Living - and already savoring - the Adventures across the backroads of western Idaho and eastern Oregon!

11 January 2011

Blog Wars

From: JOSER //D5/1962/12
To: JOE PUBLIC //11/AL//
Info: ARKANSAWYER //Y4/1970//11/

U N C O N F I D E N T I A L //NO239//

SUBJ OPCON (Operational Condition) Blog Escalation and Smack-down {U}

RMKS/1 {U} Arkansawyer has left blogosphere. Estimated disappearance 10SEP10, 1225Z, approx. 122 calendar days without a post. Suspect likely hiding under an unknown pseudonym in Armadillo Creek. Previous alias include Hunky, Super Stud, Romeo and Huggy Bear.

2. {U} The mission: Draw Arkansawyer back into the fray. Obtain new blog posts. Use of deadly force IS NOT, we say again, NOT, authorized. Public chastisement however IS both authorized AND encouraged. Use ‘Implant Blue J on the Chest’ operational procedure. THREATCON BEWARE SNOWJOB is in effect for creek crossing and reading his stories. Wear boots.

3. {U} The variables:
A. Johnny: lives in Armadillo Creek. Known to eavesdrop on telephonic party lines. Treat as hostile local inhabitant who will hide Arkansawyer identity.

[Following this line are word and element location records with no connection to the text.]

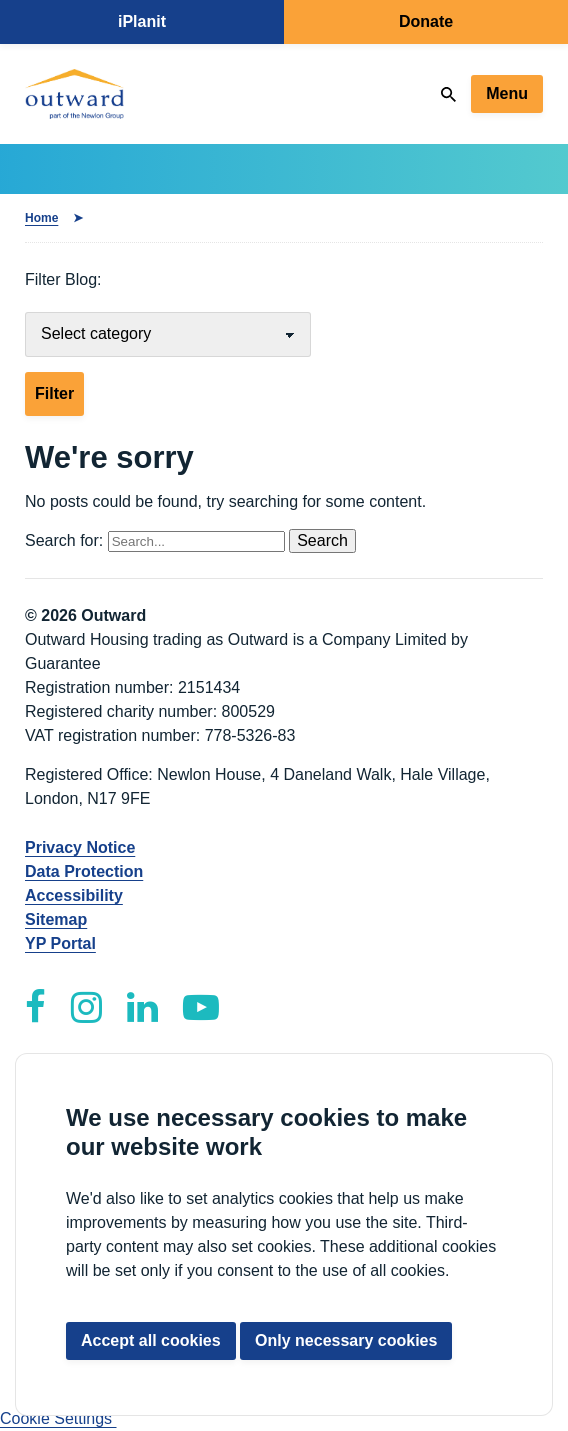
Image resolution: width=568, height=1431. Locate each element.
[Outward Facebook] (35, 1007)
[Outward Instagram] (86, 1007)
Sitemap (56, 919)
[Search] (448, 94)
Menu (507, 93)
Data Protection (84, 871)
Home (41, 218)
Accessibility (74, 895)
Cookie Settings (58, 1418)
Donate (426, 21)
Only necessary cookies (346, 1340)
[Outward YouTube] (201, 1007)
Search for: (157, 540)
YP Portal (60, 943)
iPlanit (142, 21)
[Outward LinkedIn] (142, 1007)
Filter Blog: (63, 279)
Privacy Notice (80, 847)
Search (322, 540)
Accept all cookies (151, 1340)
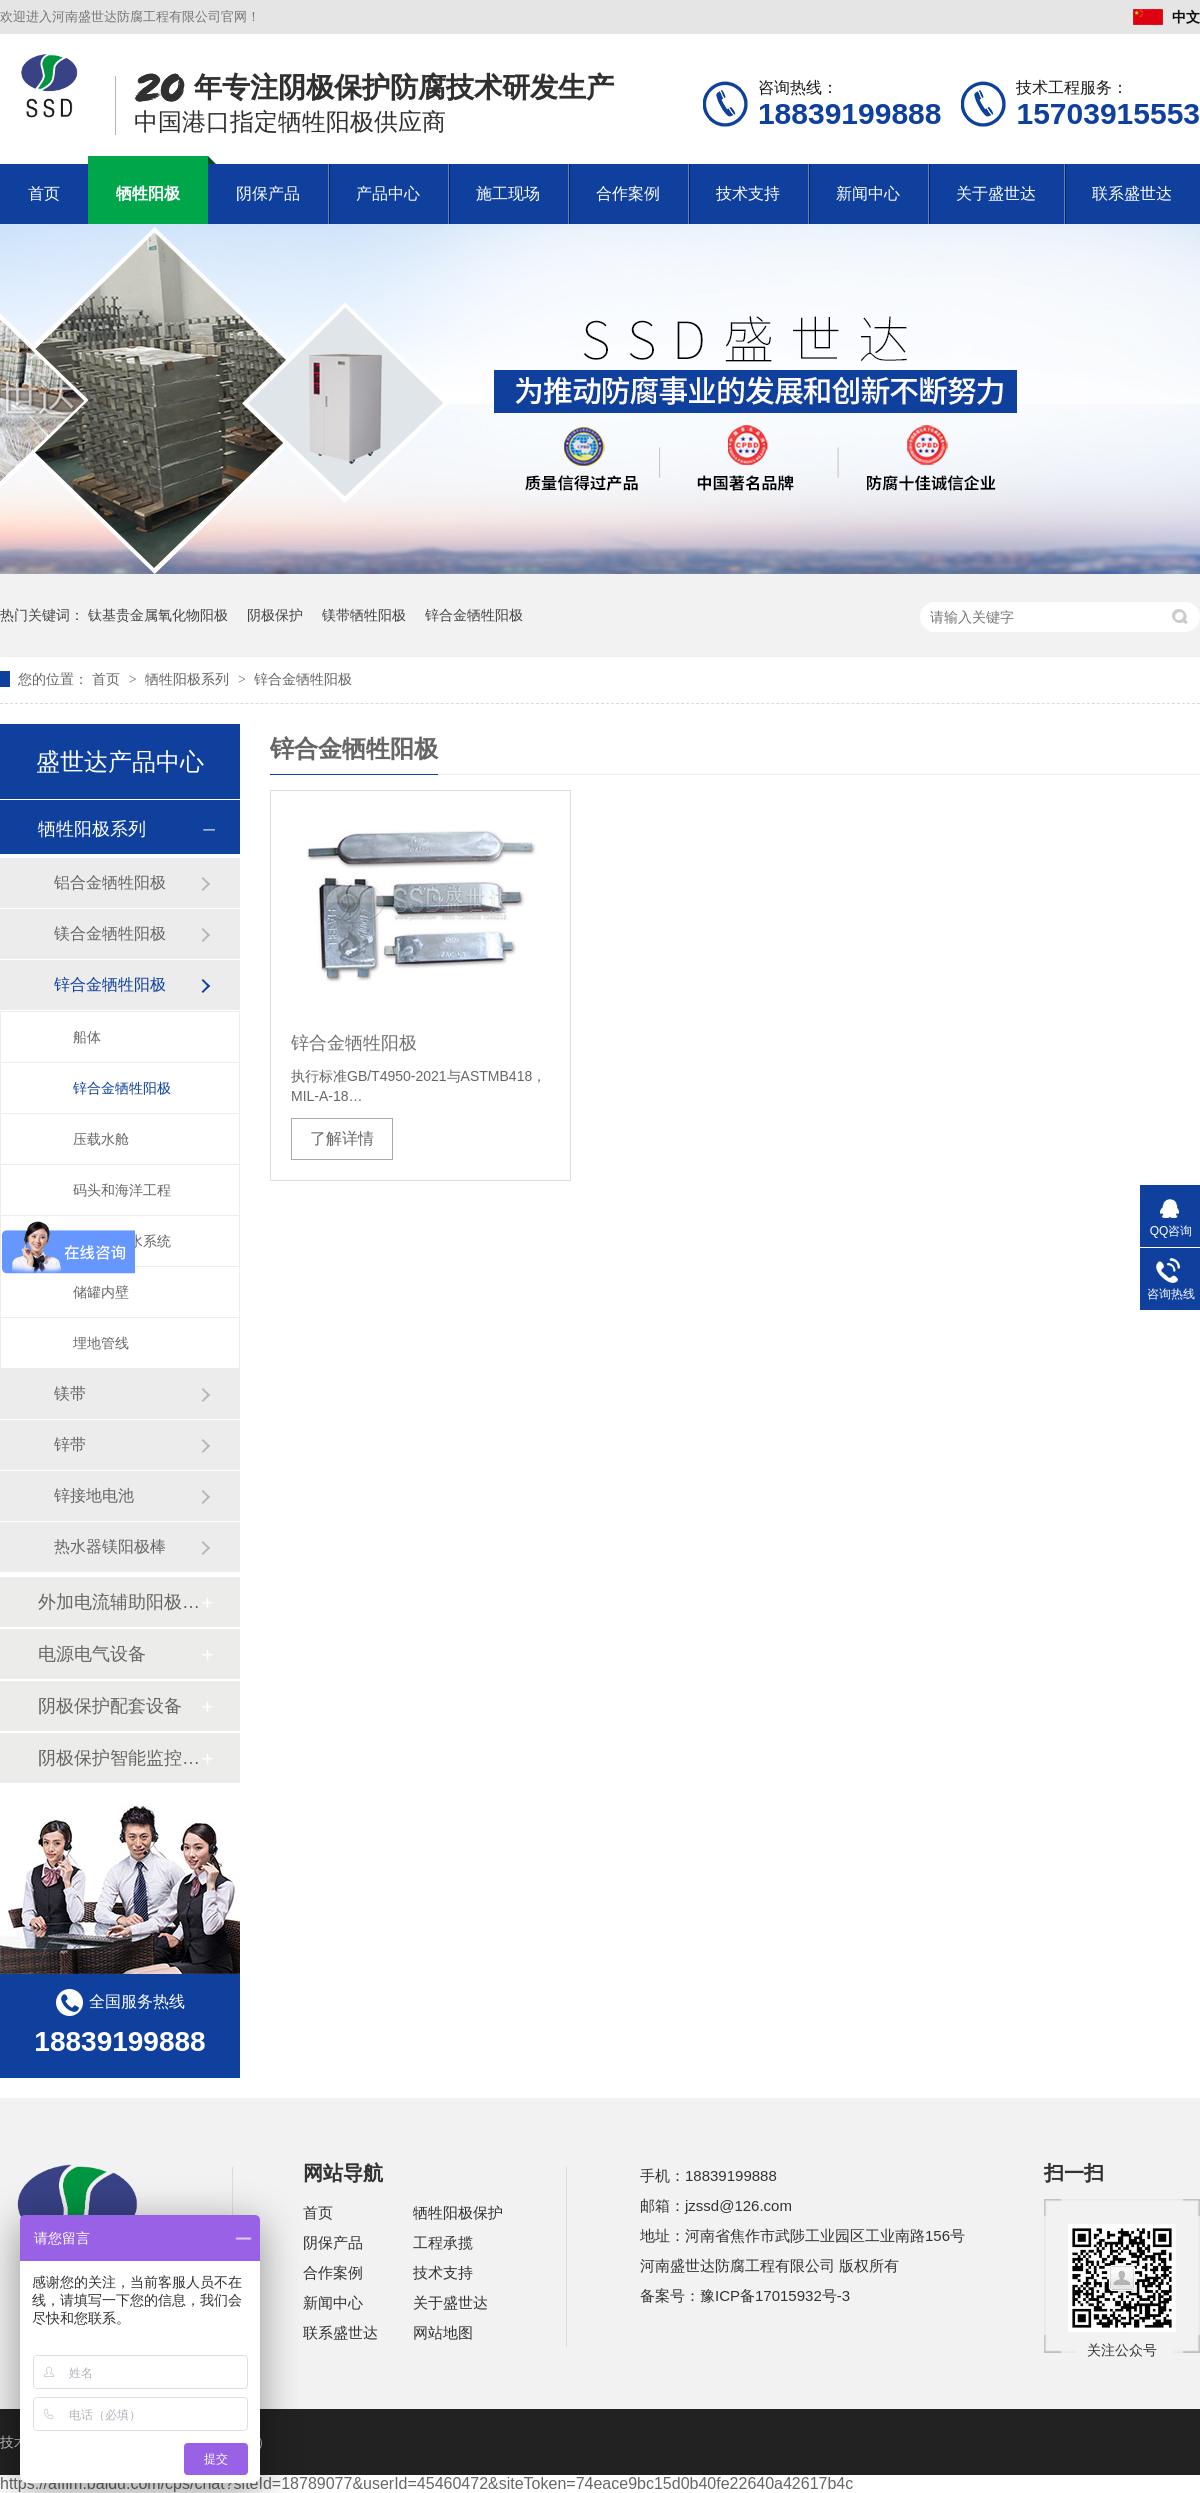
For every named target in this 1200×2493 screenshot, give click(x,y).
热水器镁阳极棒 (110, 1546)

B. Mrs. Arkansawyer: an imposing force of reason. Able to see through his designs and crush the revolt with a merely furled eyebrow.

C. Mrs. TMM: whirling dervish of insight and power. Able to stop all familial members in tracks with a simple clearing of throat.

D. Beanz: wild magic incarnate. AKA Carlos. With a wry comment, able to throw all reason out the window and cause wacky dreaming to commence.

E. Chris Elliott, the Cabin Boy: the muse, the inspiration. Develop attack strategy to lure Cabin Boy and you will snare Arkansawyer.